"We've never used scare tactics as our main marketing approach ... (but) obviously our sales are going to dramatically increase," said Michael Madden, co-owner of Green Options, a San Rafael, California manufacturer of meat alternatives like seitan, a wheat-protein."While I don't want to say mad cow is a good thing" for the vegetarian movement, he added, "there is a lot of evidence that we are creating an unhealthy beef industry to support our meat consumption."
On Tuesday, U.S. officials said a cow in Washington state had preliminarily tested positive for the same brain-wasting disease that ravaged farms in Europe in the mid-1990s, prompting the mass slaughter of cows.
Vegetarian practices increased dramatically in the United Kingdom after mad cow disease hit Europe, said Liz O'Neill, a spokeswoman for The Vegetarian Society of the United Kingdom, which boasts singer Paul McCartney as a patron.
Americans tend to be more accepting of meat industry practices such as the use of hormones to boost growth and show a greater confidence in the safety of the commercial food supply than Europeans, experts have said.
Even so, the discovery of mad cow disease at home may turn normally meat-loving Americans into veggie and tofu fans instead, according to Madden and others in the San Francisco Bay Area, known as a bastion of healthy, ecological and alternative lifestyles that range from yoga to recycling to veganism.
"People are very concerned about the mercury levels in fish, what happens if they eat meat, all the antibiotics that go into chicken," said Annie Somerville, executive chef at the popular Greens Restaurant in San Francisco. "More people are turning to alternatives to meat."
CONSCIOUSNESS RAISING
Steven Lande, general manager of Roxanne's, a restaurant specializing in raw, vegan and organic foods in Larkspur, about 20 miles north of San Francisco, agreed.
"This adds to the questions already being asked about what food people are putting into their bodies, what they are taking out of the ground and what they are putting into the ground," Lande added.
The discovery of mad cow disease could also raise consciousness about the entire food cycle and its impact on the environment, said Steven Burbank, owner of Urban Forage, which offers raw foods, juices and other organic items.
"A lot of people think they need to eat meat to survive, and it's just simply not true," he said. "There is a certain self-discipline that it takes to not eat packaged foods. It's also about not eating things in packages and generating trash."
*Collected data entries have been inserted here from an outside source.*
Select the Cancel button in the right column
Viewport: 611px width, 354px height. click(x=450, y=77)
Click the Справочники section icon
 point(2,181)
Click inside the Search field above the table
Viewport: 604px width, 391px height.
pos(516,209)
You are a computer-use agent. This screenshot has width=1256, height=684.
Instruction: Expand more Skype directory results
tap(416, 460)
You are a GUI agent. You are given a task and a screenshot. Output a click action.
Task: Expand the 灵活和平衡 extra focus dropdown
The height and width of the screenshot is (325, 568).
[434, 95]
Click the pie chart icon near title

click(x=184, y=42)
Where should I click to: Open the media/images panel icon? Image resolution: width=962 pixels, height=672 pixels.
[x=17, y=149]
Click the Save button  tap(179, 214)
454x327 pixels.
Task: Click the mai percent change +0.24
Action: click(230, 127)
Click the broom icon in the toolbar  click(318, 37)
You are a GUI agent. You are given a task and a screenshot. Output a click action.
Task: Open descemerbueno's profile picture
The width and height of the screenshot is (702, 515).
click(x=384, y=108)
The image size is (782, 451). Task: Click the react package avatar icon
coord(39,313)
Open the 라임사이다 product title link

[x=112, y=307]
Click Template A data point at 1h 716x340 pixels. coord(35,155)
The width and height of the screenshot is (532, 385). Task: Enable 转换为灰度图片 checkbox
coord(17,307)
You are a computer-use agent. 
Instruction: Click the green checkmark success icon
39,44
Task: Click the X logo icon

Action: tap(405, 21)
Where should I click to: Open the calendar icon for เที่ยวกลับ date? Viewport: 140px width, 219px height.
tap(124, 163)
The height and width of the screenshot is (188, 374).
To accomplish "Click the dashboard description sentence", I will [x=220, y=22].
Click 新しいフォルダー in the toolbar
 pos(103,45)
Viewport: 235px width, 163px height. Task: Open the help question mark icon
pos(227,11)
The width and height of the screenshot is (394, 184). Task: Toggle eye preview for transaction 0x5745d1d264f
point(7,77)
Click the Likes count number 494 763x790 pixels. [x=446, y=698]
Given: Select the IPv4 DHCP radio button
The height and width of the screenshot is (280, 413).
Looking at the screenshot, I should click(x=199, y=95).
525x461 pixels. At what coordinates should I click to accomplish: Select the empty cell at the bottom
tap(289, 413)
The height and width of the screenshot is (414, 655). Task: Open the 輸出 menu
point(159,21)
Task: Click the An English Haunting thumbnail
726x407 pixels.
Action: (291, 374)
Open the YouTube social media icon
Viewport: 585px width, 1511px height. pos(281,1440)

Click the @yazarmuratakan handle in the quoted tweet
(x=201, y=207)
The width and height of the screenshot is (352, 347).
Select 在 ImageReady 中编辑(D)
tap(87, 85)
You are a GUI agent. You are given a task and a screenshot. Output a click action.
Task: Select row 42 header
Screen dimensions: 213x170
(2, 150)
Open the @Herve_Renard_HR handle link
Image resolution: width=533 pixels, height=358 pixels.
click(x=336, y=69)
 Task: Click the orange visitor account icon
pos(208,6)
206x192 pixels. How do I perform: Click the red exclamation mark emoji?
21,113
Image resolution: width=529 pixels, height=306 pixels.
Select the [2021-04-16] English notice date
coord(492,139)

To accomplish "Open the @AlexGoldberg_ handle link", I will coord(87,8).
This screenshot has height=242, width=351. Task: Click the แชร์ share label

If the health benefits of vegetarianism were not enough incentive to forego meat, the TV video of so-called "downer," sick or injured, cattle who can barely walk might be, others said.
"Image after image of these crippled animals promote empathy and shock people into rejecting" inhumane treatment of cattle, said Bruce Friedrich, director of vegan outreach at People for the Ethical Treatment of Animals. "Something like mad cow disease really puts this front and center."
While Al Petri, owner of Alfred's Steakhouse in downtown San Francisco said it was too early to tell whether his business would be hurt by the mad cow scare, at least one resident said he had already made up his mind.
"I'm going to try to completely cut out red meat from my diet," said Geoff Brown. "This hits closer to home. You never know what kind of stuff is on our shelves."